Limitations & Ethical/Equity Considerations
Limitations
This analysis does not include poverty measures (such as FRL eligibility) because those data were not available or complete in my cleaned dataset. Without a reliable poverty indicator, I cannot directly assess how socioeconomic disadvantage interacts with staffing or demographic patterns.
Because the CCD is aggregated to the district level, districtwide averages can mask substantial variation between individual schools. Some schools within a district may have much higher ratios or different demographic compositions than the district average, meaning the patterns I present reflect broad district trends rather than school-level inequities.
These indicators describe association, not causation. Higher student–teacher ratios in certain demographic contexts may reflect structural factors not captured in the CCD.
Ethical & Equity Considerations
Findings should highlight system-level inequities, not reflect deficits in students or communities.
Interpreting demographic patterns requires care to avoid stereotyping or misrepresenting districts.
Aggregated data supports privacy and responsible data use.
Results should inform supportive, equity-focused action, not punitive measures.
Transparency about data limitations promotes ethical communication with educators and policymakers.
Final Data View: Where Equity Pressures Show Up
This pattern matters for my research question because if districts with higher percentages of Black students also tend to have higher student–teacher ratios, it suggests that staffing resources may not be distributed equitably across districts.
Although this does not prove causation, the upward trend highlights potential structural inequities in how staffing capacity aligns with demographic composition.
Conclusion: What This Analysis Shows
Conclusion:
North Carolina districts differ substantially in staffing levels, poverty, and demographics.
Districts with higher percentages of Black and Hispanic/Latino students often face higher student–teacher ratios,
and poverty is unevenly distributed across districts.
Together, these findings suggest unequal access to educational resources, indicating that equity challenges persist statewide.

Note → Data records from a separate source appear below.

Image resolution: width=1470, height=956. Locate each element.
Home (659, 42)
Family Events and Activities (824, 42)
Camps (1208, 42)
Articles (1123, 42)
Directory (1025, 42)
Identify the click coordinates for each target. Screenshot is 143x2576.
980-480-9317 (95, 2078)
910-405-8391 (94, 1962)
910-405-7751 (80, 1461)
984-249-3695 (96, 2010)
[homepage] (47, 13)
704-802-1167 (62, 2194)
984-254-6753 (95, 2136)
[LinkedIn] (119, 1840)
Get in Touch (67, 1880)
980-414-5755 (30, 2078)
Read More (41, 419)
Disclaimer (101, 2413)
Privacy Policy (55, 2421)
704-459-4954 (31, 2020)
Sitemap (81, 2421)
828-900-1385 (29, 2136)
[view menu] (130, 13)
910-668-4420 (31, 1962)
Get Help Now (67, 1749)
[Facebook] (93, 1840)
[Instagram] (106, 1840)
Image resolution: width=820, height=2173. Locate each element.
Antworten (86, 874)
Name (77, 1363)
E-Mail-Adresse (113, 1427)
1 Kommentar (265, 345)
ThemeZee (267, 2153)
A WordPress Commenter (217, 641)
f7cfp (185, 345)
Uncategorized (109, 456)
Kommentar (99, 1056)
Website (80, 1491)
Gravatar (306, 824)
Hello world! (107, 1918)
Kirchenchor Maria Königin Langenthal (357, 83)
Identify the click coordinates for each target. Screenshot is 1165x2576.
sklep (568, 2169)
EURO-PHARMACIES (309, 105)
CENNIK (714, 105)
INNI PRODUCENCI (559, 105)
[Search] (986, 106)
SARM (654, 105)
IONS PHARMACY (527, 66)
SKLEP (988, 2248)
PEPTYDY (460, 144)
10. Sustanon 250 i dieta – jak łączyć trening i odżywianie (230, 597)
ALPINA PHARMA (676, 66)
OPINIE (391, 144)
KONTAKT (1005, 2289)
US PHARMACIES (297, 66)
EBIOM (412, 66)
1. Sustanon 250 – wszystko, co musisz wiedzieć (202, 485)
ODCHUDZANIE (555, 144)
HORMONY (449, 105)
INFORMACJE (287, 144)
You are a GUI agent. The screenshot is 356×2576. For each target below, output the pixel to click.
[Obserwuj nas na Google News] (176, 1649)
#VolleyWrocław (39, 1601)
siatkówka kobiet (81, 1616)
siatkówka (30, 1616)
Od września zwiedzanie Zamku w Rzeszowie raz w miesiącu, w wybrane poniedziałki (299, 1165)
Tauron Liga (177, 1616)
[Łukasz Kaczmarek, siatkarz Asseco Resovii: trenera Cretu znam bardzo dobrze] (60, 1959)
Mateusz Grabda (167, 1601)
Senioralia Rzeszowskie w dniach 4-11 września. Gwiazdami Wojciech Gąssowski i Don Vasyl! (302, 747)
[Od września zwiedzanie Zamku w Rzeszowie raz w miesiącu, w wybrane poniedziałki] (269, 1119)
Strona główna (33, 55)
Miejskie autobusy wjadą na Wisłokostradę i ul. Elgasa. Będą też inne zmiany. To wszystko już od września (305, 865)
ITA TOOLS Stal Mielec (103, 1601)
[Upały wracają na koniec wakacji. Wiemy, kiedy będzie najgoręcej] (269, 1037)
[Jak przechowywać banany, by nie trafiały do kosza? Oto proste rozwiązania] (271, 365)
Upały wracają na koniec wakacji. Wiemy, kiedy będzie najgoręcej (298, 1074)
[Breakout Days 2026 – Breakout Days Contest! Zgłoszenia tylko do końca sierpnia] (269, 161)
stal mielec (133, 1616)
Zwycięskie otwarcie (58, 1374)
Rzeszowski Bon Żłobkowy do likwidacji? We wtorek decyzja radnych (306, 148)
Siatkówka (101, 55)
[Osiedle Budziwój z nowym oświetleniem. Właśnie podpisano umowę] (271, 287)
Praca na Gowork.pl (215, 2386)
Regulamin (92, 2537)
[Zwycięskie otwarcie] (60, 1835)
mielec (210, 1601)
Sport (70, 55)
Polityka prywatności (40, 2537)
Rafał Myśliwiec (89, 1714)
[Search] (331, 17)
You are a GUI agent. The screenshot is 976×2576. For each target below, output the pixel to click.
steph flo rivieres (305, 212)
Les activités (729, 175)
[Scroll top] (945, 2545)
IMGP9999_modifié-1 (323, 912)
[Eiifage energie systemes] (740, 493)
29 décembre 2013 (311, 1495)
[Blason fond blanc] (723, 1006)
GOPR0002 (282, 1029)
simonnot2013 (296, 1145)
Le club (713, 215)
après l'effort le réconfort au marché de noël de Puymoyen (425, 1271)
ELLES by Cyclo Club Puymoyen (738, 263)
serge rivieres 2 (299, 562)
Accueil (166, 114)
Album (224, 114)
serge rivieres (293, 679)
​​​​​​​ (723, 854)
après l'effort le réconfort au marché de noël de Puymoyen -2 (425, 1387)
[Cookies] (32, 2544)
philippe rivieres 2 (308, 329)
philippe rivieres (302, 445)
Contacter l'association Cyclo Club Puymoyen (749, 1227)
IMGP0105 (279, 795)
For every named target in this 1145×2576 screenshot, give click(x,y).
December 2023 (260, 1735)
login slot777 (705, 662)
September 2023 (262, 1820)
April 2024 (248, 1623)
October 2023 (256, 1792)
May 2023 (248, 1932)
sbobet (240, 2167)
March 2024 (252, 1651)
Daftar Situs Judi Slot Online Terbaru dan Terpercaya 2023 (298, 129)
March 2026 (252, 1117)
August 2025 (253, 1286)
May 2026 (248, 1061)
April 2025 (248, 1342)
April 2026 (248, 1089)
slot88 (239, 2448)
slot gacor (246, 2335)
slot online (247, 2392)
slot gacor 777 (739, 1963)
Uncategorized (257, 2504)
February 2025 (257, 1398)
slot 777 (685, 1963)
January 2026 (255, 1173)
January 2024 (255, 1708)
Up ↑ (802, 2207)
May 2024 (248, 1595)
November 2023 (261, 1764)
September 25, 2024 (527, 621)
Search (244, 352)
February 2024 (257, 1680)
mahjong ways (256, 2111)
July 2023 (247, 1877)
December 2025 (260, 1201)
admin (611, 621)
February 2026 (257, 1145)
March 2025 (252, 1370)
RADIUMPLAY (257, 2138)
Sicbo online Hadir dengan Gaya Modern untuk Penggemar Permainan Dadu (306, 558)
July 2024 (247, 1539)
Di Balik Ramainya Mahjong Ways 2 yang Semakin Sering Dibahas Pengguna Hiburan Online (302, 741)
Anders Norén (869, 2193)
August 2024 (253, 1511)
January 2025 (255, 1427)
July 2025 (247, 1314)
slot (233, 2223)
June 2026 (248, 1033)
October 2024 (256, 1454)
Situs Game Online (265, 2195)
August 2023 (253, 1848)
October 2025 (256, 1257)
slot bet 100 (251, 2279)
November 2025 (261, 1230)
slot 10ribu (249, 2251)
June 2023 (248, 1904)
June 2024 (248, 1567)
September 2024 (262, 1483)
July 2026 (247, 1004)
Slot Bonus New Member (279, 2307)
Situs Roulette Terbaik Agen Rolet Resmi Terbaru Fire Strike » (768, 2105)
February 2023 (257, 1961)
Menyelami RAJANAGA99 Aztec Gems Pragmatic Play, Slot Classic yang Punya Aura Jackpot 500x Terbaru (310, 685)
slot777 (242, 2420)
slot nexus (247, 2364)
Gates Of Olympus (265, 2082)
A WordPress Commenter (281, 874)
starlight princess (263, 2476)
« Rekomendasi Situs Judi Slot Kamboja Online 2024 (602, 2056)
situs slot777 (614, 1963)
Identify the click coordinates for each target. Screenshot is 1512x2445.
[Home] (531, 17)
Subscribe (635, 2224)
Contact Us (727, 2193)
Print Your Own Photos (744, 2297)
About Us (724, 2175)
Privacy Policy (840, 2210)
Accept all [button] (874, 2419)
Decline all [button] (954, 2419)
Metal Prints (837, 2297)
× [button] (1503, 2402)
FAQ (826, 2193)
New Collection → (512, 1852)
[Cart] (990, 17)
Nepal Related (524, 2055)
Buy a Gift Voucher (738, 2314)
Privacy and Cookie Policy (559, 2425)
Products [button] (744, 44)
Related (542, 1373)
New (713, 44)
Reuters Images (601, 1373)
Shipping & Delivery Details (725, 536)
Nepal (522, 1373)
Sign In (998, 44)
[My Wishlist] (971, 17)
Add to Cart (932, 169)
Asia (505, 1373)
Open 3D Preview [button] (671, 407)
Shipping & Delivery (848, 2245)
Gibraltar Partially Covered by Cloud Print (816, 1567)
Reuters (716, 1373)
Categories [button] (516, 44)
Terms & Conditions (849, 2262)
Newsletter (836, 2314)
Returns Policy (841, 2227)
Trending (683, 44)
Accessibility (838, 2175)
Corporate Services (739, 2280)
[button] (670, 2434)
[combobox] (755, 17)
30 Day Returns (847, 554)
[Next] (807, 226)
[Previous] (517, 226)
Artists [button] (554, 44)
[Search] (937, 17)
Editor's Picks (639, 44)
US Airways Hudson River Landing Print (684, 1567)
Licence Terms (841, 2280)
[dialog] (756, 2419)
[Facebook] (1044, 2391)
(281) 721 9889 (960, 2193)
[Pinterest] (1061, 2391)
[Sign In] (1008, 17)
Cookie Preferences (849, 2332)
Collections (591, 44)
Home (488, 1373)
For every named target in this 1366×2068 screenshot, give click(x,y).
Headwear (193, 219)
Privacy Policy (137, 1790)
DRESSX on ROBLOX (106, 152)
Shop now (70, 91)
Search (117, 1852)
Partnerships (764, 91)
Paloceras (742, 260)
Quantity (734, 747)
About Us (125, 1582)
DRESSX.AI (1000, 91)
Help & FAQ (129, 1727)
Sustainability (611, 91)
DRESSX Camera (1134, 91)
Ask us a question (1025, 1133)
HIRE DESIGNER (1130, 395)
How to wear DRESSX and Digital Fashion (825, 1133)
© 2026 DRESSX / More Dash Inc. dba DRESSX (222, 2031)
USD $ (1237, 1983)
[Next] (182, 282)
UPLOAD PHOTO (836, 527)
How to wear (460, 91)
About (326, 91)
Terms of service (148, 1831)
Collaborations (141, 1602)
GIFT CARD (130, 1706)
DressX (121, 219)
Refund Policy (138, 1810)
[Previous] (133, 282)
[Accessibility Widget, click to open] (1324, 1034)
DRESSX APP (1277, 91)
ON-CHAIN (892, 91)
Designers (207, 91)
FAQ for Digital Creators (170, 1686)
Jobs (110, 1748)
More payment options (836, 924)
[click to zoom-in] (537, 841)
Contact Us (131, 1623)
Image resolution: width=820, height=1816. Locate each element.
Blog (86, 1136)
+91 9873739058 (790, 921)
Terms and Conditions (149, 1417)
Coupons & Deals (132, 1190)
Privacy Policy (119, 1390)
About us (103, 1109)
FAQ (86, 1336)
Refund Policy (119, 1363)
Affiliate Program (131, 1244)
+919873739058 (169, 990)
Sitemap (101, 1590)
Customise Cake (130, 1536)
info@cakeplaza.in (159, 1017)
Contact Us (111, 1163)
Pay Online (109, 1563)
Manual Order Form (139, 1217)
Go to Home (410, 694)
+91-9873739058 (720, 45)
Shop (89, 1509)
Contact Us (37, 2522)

Across North Carolina districts, staffing levels and demographic composition vary enough to suggest meaningful differences in the learning conditions students experience. Districts with higher percentages of Black students tend to exhibit higher student–teacher ratios, indicating that access to instructional support is not evenly distributed. While these patterns do not prove causation, they highlight areas where staffing capacity and demographic composition intersect in ways that may disadvantage certain student populations. Overall, the findings suggest that educational equity pressures are present at the district level, with some districts appearing structurally better resourced than others.